Thirdly (is that a real word?), that missing piece in your past isn't as ominous as you may think. You have been given the full capability to love and give honor. Maybe you have had it kind of rough, and not having a dad around has made you angry, confused, or even just depressed about life. It's ok to feel those things. You're not alone, but you need to understand that the power to be something great is firmly placed within your hands. Think of how incredible it is to say, "My dad wasn't around, but because of that I choose to be something greater than what a statistic may say.", or "My dad wasn't around, but I choose to be the leader he should have been." This is no reason to let your own life trail off to start a new cycle of pain.
Fourth and final, forgive. You need to let that "ish" go. I understand that many of you may not really care, but forgiving even the smallest hurt brings so much freedom. You don't need to call up the guy and start some kind of drama from saying you forgive him for not being there, but in your own heart, really forgive him. Think of all of the things that he missed out on, and forgive him. Think of all of the knowledge he could have taught, and forgive him. Reach deep down inside yourself, and any animosity and resentment need to be sacrificed on the alter of forgiveness. Let go, so that when you press on in your own life, you don't press on in bitterness, but rather in love and freedom.
Father's day is a day that we celebrate truly great men. These are men who take responsibility, men who understand the weight of the title, "Dad", men who hunker down to keep their family stable amidst the storm.
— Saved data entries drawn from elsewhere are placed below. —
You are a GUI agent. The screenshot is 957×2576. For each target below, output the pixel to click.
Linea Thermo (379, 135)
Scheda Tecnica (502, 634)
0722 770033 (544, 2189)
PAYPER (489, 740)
Yet, many of us have been scarred by the exact opposite. Well no longer! Touch that scar and fill yourself with pride that you too can celebrate, and I'm right there with you! Happy Father's Day to those men who are going to be the opposite of the negative example you were given! Happy Father's Day to those who will help raise the next generation to not know what neglect feels like. Happy Father's Day to all of you who will be brave enough to take a stand to be that steady base amidst the storm in your future families. Finally, Happy Father's Day to those of you who will step in where other men can't and won't.